Article 32 · Deep dive

GDPR Article 32
for engineering teams.

Article 32 is the article most aimed at engineering — and the one most cleanly mapped to cloud controls you can actually verify. This is the paragraph-by-paragraph version: requirement, evidence schema, control IDs, agent prompts.

11 min read·Updated 2026-04·Cloud: AWS · Azure · GCP
The article

What "security of processing" actually says.

Article 32 doesn't tell you what to build. It says implement "appropriate technical and organisational measures" with reference to four named ones — pseudonymisation, encryption, CIA, restore — and then defers to risk assessment. That phrasing is what makes it confusing for engineers.

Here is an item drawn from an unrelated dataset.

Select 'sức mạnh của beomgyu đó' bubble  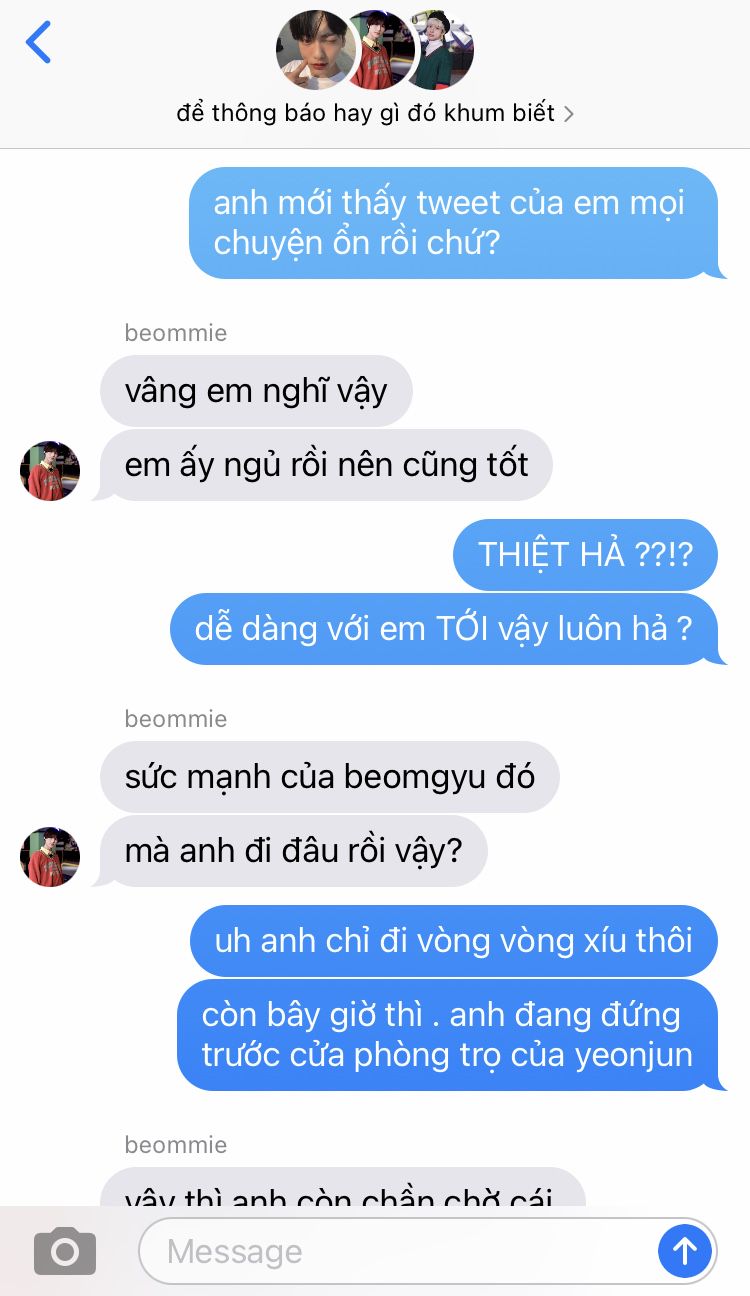(x=330, y=776)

The phrasing is also what makes Article 32 the most-cited article in supervisory action. Below is the version where every paragraph is a concrete engineering surface, with the evidence supervisors actually look for.

Article 32(1)(a)

pseudonymisation + encryption

Implement pseudonymisation and encryption of personal data — TLS 1.2+ in transit, AES-256 at rest, KMS with key rotation ≤ 365 days.

Evidence schema
  • ·TLS termination policy
  • ·at-rest encryption per data store
  • ·KMS key + rotation config
  • ·pseudonymisation design doc
  • ·periodic review record
Control IDs

Cloud_Security: DP-3, DP-4, DP-5, DP-6 · NIST CSF: PR.DS-01 · OWASP: A04 cryptographic failures

Article 32(1)(b)

CIA — confidentiality, integrity, availability

Ongoing confidentiality, integrity, availability, and resilience of processing systems and services.

Evidence schema
  • ·SLO definition
  • ·incident response runbook
  • ·integrity check / signing
  • ·replication topology
Control IDs

NIST CSF: PR.DS, PR.IP · ISO 27001: A.8.16, A.8.21

Article 32(1)(c)

restore in timely manner

Ability to restore the availability and access to personal data in a timely manner in the event of a physical or technical incident.

Evidence schema
  • ·backup config
  • ·restore test log (last 90 days)
  • ·documented RTO/RPO
Control IDs

NIST CSF: RC.RP-01 · ISO 27001: A.8.13, A.8.14

Article 32(1)(d)

periodic testing

Process for regularly testing, assessing, and evaluating the effectiveness of technical and organisational measures.

Evidence schema
  • ·pen-test report
  • ·scanner cadence
  • ·control-effectiveness review
Control IDs

NIST CSF: ID.RA, PR.IP-12 · ISO 27001: A.8.29

Article 32(2)

risk-based assessment

Risk assessment must consider risks of unauthorised access, accidental loss, alteration, or disclosure.

Evidence schema
  • ·threat model
  • ·risk register
  • ·assessment cadence
Control IDs

NIST CSF: ID.RA · ISO 27001: A.8.8

Article 32(4)

instruction-bound processing

Natural persons under controller authority process personal data only on documented instructions, with technical enforcement.

Evidence schema
  • ·IAM policy with purpose tags
  • ·audit log linking access to documented purpose
  • ·periodic access review record
Control IDs

Cloud_Security: PA-1, PA-7 · NIST CSF: PR.AC

The agent path

One bundle, one loop.

The full Article 32 surface is bundled in RuleMesh as access-control-security: 19 IT requirements, 89 evidence checks, 17 high-risk items, mapped to AWS, Azure, GCP, NIST CSF, and OWASP Top 10.

install + prompt
~/your-repo $ claude mcp add rulemesh

# in your agent:
Pull the access-control-security bundle from rulemesh. For each
requirement, walk the repo and infrastructure config, decide met /
partial / todo, capture evidence references, and submit signals.
Then print a markdown report grouped by paragraph (32(1)(a),
32(1)(b)...).
What this guide is not.
Not legal advice; not a substitute for a DPIA on high-risk processing; not the Records of Processing Activities (Article 30). Engineering's job is the execution layer — the place where Article 32 measures are actually enforced and where evidence is generated. The policy layer is owned upstream of the code.